Nel calcio penso a Francesco Totti e Alessandro Del Piero in Italia, a Paul Scholes e Steven Gerrard in Inghilterra, a Oliver Kahn in Germania, forse ce ne sono altri, ma non poi così tanti. Uomini consapevoli di rappresentare una città, un credo, un pensiero. Per questo responsabili prima di tutto nei confronti del club e della tifoseria, ed a volte di intere città.
Questi giocatori, questi capitani, questi uomini hanno affrontato momenti bui e momenti di successo, trionfo e rovina senza mai abbandonare il loro popolo, consapevoli di essere parte di qualcosa di più importante che una semplice squadra di calcio.
Proprio per questo Lionel Messi, nonostante il suo ingaggio faraonico, nonostante la sua enorme influenza nelle decisioni di mercato, appena la società e la squadra hanno preso altre direzioni, non ha saputo mettere da parte il suo ego. Si è sentito tradito come se lui fosse il Barcellona, quando invece il Barça si è rivelato essere qualcosa di più grande di lui.
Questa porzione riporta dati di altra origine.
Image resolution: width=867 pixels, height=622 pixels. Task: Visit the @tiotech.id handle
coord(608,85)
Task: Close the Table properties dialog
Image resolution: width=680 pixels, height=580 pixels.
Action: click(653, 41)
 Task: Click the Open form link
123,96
Le sconfitte, i progetti e il club…
Quando nell’intervista Leo Messi, parla delle pesanti sconfitte con il Bayern, il Liverpool e la Roma, come eventi che hanno influenzato la sua decisione, ne parla come se lui non avesse fatto parte di quella squadra e di quei progetti. Eppure lui ne era il capitano, era parte integrante di quelle idee di gioco e soprattutto elemento fondamentale di qualsiasi piano tattico. E’ venuto a mancare anche lui in quelle occasioni, ma questo non è il messaggio che passa, lui non sembra essere in discussione.
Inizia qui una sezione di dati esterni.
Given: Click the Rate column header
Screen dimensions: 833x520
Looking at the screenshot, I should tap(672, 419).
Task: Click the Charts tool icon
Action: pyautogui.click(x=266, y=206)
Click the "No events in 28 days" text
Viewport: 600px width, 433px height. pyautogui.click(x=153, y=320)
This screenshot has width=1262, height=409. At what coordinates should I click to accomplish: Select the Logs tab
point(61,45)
Lui vuole competere, vuole vincere. Ragionevole in uno sport professionistico, ma se sei il capitano del Barcellona devi anche saper lottare e accettare la sconfitte, perchè il Barcellona rappresenta la Catalunya una delle regioni che ormai da anni combatte e crede nella propria indipendenza. Così, la Pulce sembra quasi non rendersi conto di quello che il Barcellona e il popolo catalano hanno dato a lui.
Proprio come ha detto Luis Enrique, commissario tecnico della Spagna e simbolo del Barcelonismo più autentico “Sarebbe stato bello se ci fosse stata reciproca gratitudine tra le due parti […] ma Il club viene prima delle persone“. Non è stato così, si sarebbe potuto chiudere in modo sensato, come successo al suo grande antagonista sportivo Cristiano Ronaldo con il Real Madrid, pochi anni fa.
Lionel si è totalmente scordato del motto del Barcellona “Mas que un club“, più di una semplice squadra.
La scelta di Messi…
Messi ha scelto di non essere una bandiera, ha scelto sé stesso. Nonostante dichiari di non aver voluto andare per vie legali, dato che non avrebbe mai potuto fare causa al club che ama. Questa sembra l’ennesima deresponsabilizzazione di fronte al presunto caos societario e ad un contratto consapevolmente firmato.
Sono quei 700 milioni, che lui come i suoi legali conoscevano bene, ad impedirgli di volare oltre la manica, direzione Manchester City. Ecco la dura e cruda verità alla quale Lionel non può scappare, nonostante le sue giustificazioni. Non c’è niente di romantico, in questa scelta, sembra esserci solo l’interesse. Allo stesso modo, c’è un certo grado di irresponsabilità nei confronti del club e dei tifosi. Nelle sue dichiarazioni, sembra esserci solo egoismo, senza pensare alla stagione che sta per partire.
Avevo, e non credo di essere l’unico, idealizzato la relazione tra Messi e Barcellona. La Pulce, a livello tecnico non ha eguali, in campo rappresenta il prototipo del calciatore blaugrana, tecnico ed immensamente creativo. Ma allo stesso tempo e più che mai dopo questa vicenda, la sua personalità non rappresenta il vero spirito del Barcelonismo, carismatico e visionario come Johan Cruijff o attaccato in modo spassionato ai culés e alla sua città come Carles Puyol.
Uno spirito che pone l’amore per il Barcellona, sopra ad ogni cosa, uno spirito che forse non è mai realmente appartenuto a Lionel Messi.